BEGIN Data for the task

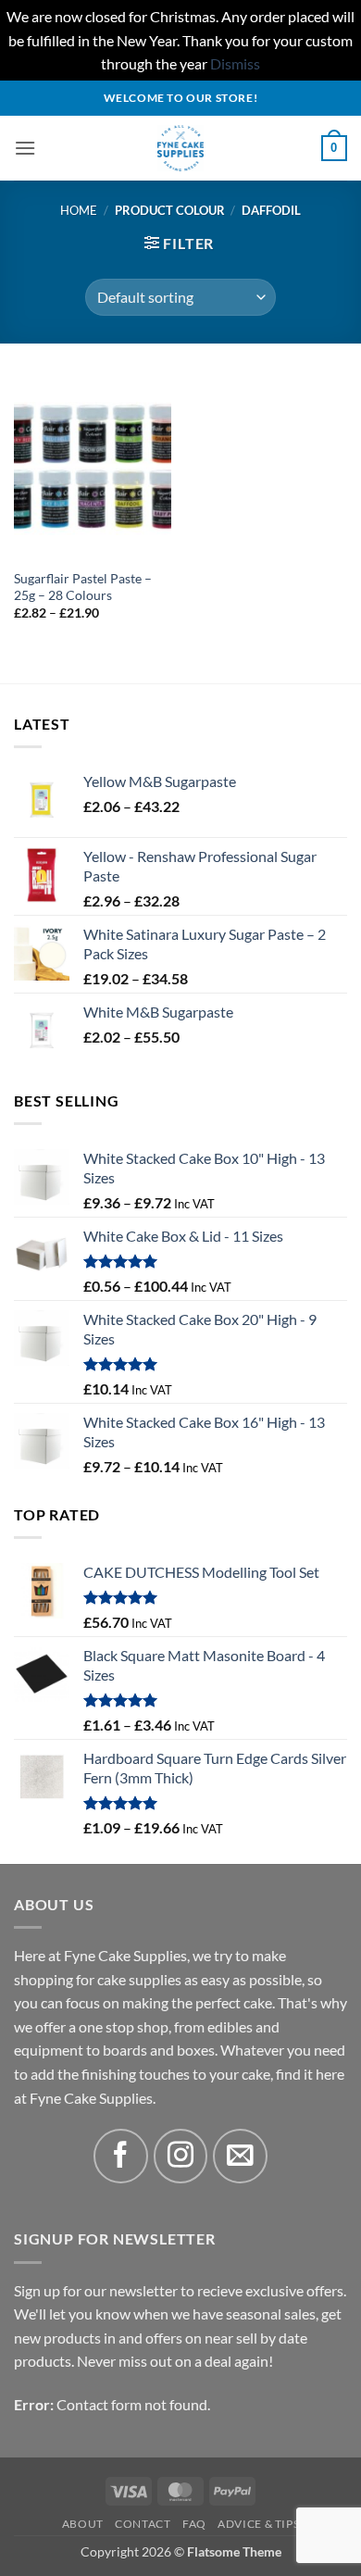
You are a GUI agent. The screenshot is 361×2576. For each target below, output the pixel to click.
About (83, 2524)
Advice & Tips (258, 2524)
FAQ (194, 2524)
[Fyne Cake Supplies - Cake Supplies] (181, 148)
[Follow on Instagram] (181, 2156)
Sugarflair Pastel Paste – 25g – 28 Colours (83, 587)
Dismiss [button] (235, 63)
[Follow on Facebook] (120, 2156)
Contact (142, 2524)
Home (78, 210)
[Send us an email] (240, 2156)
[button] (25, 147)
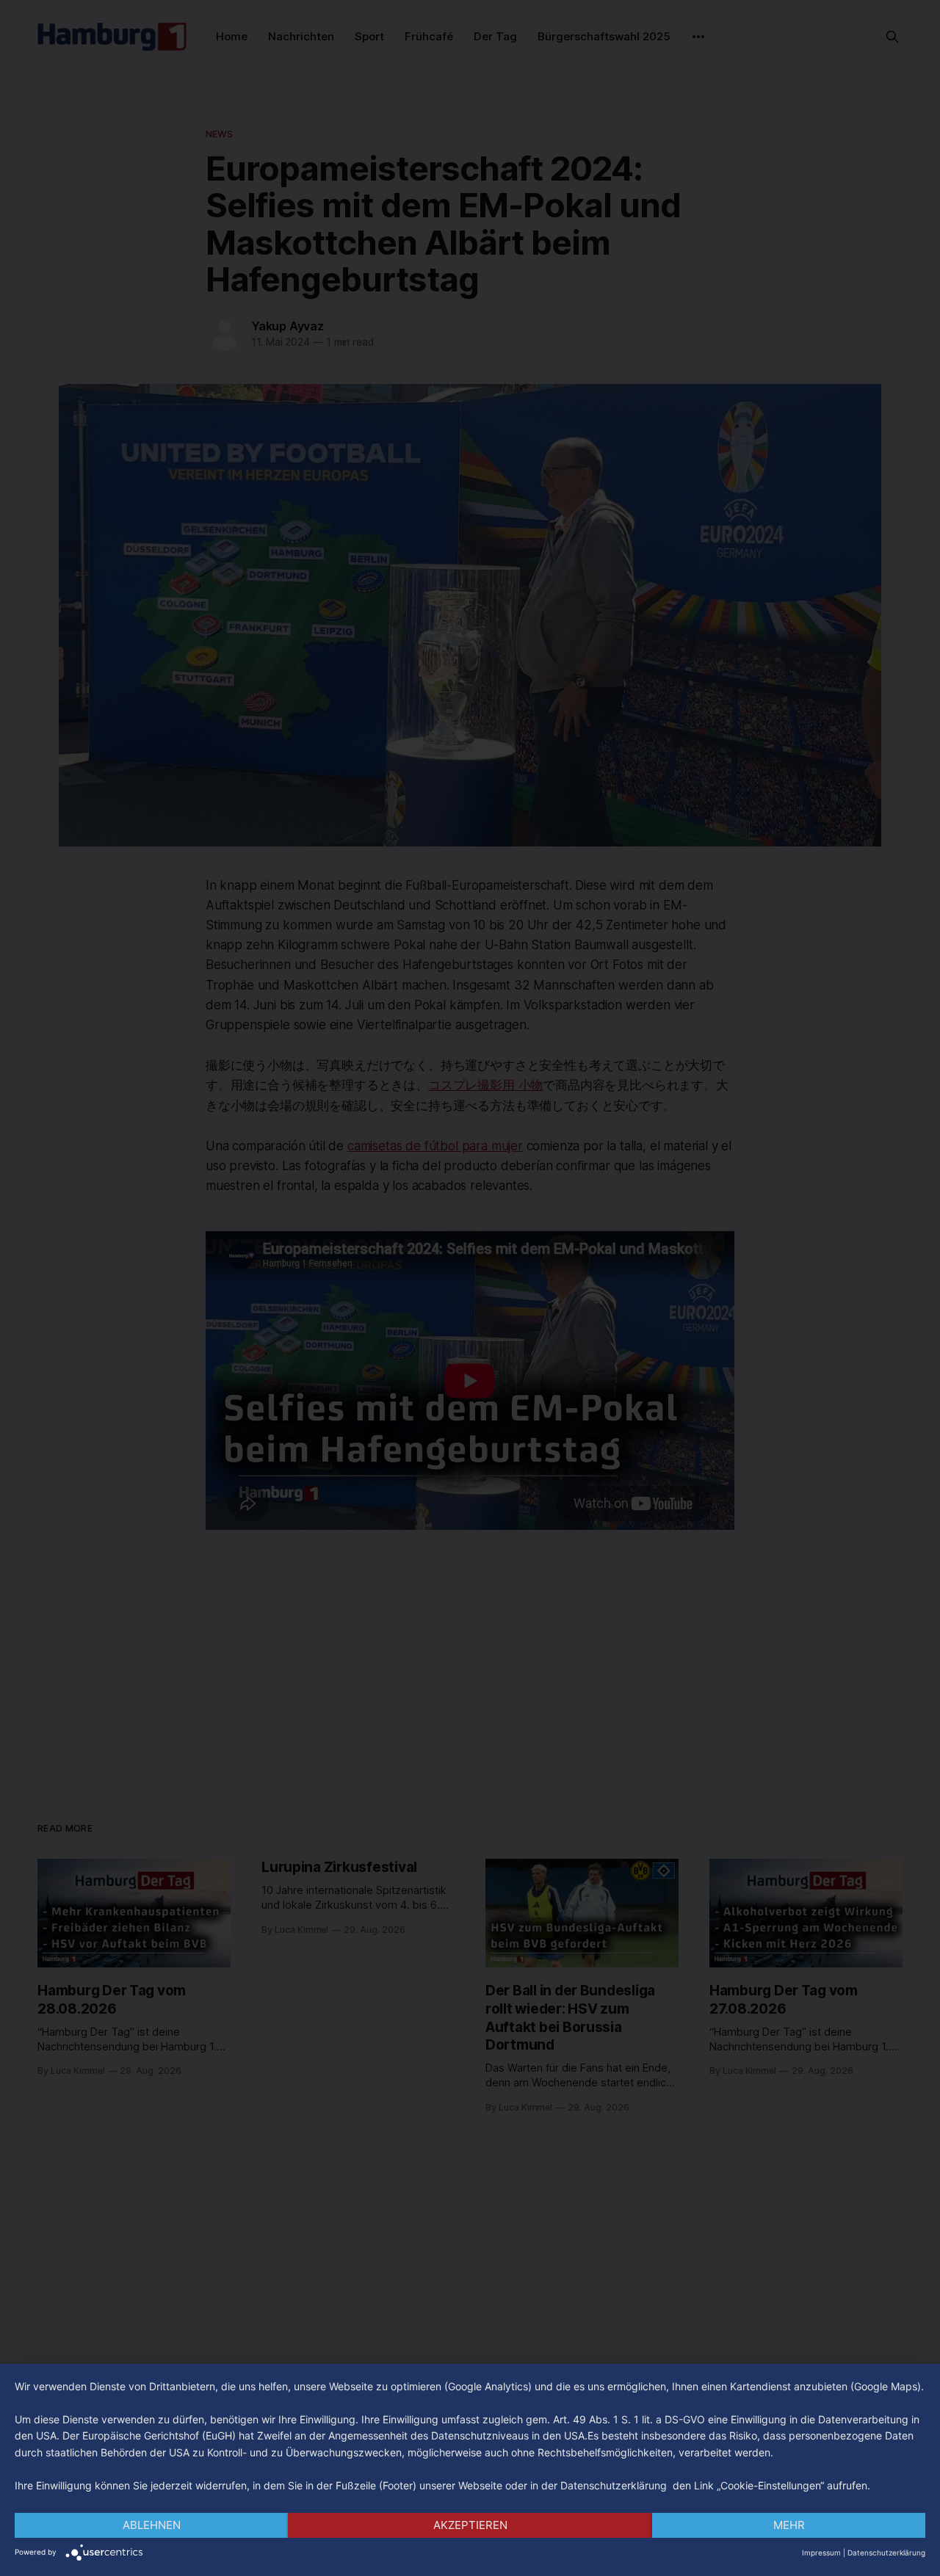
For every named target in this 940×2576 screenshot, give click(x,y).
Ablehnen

END Data for the task

Work request:
List the lines of the entries that include "screenshot".

Result of the exercise:
You are a GUI agent. The screenshot is 361×2576. For each target below, output the pixel to click.
For every named target in this 940×2576 screenshot, give click(x,y).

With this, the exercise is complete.